Adam Lallana’s impending return to the Liverpool first-team squad gives Reds boss Jürgen Klopp an enviable kind of selection headache.
Just a few weeks ago the squad looked thread bare and it appeared as though Liverpool had failed to fully utilise the summer transfer window. Sadio Mané and Philippe Coutinho joined Lallana in the treatment room while Alex Oxlade-Chamberlain still was not up to speed with the intricacies of the Liverpool tactics following his deadline day move to Anfield.
But now the trio are back from injury and the former Arsenal man has found his rhythm in red, just in time for a busy festive period which sees Klopp’s men play 18 matches in 43 days.
And while it’s never a bad thing to have depth, the more options you have the harder it sometimes is to get it right – it can all be slightly overwhelming. Klopp has big decisions to make as he attempts to juggle his team, keep players fresh and ensure the Reds are at least within touching distance of the top four going into the new year.
It's not as straightforward as it once might have been, though. The new formation Klopp has used over recent weeks, coupled with players hitting a good run of form, has further complicated things.
Liverpool have slowly morphed from a 4-3-3 shape into more of a 4-4-2 shape, at least on paper. However, it's much more complex than that with the right sided midfielder, which has been Oxlade-Chamberlain or James Milner in the previous two matches, having to operate as a centre-midfielder in a three man midfield on occasion.
It means whoever is deployed in that role needs to have the flexibility to almost play one and a half positions.
Klopp opted for Milner's workmanlike strengths for the 3-0 win over Huddersfield Town but preferred Oxlade-Chamberlain's pace for the 4-1 win over West Ham United, with the Reds blitzing the Hammers on the counter-attack throughout.
It's clear he's going with a horses for courses approach, and that Lallana will be battling it out with those two players for a place in Klopp's XI. But why could he be the one size fits all solution?
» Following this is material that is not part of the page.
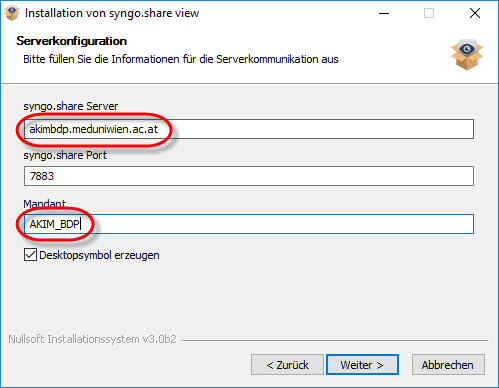499x388 pixels.
Task: Click the window title Installation von syngo.share view
Action: click(112, 13)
Lallana blends the strengths of Milner and Oxlade-Chamberlain, kind of, but with added goals.
Though he's not as electric as the former Arsenal man he is quicker than Milner and was part of some memorable counter-attacking goals scored under Klopp. He's industrious in the middle third and diligent when it comes to his defensive duties. He can cross the ball on either foot – just watch the ball he puts in for the Gini Wijnaldum goal against Manchester City last season – if he's asked to even though it's not something he prefers to do, or even likes doing.
He can break the lines both with and without the ball. He's more famed for his slaloming runs but not only can he spot a potential pass, he's able to execute it which then gets Liverpool into areas they can exploit.
Furthermore, he brings an energy to the team that they can't replicate in his absence. His pressing technique could sometimes be compared to that of a headless chicken but the majority of the time he's one of the key cogs in the Liverpool press.
Last season he played, and excelled, in a midfield three. However, he often found himself in an advanced position whenever Liverpool had possession of the ball, transforming the attacking three into a quartet. At times he was almost playing as a No.10 and it's a role he'd operate in if he was deployed on the right of the midfield four in the new look system.
In the picture above you see Oxlade-Chamberlain, circled in red, in a deeper role. If you looked at that picture in isolation you wouldn't realise he was playing as a right midfielder and it's because the system is fluid and flexible. It allows the players to drift into a number of different areas to have an impact on the game.
Lallana found himself in a similar position countless times last season before he'd turn to face the oppositions goal, go through the gears and get Liverpool onto the attack. Just because he'd be starting on the right-hand side doesn't mean he wouldn't be able to do that again.
Likewise in the above picture, Oxlade-Chamberlain has drifted into a central area with Mohamed Salah occupying the space on the right hand side. It's intelligent on the ex-Arsenal player's part to position himself between the lines as he does. Lallana takes up similar positions and, as things stand, he's much more dangerous there than the Liverpool No.21.
Unlike some systems, Klopp isn't tasking his wide players with being traditional wingers meaning it doesn't matter that Lallana isn't the quickest or the most dynamic in wide areas. It's what he does when in more central positions that he'll be judged on and it's where he delivers.
The 29-year-old seems ideally suited to the new system and his flexibility means the Reds will be able to make in-game changes without needing to use substitutes.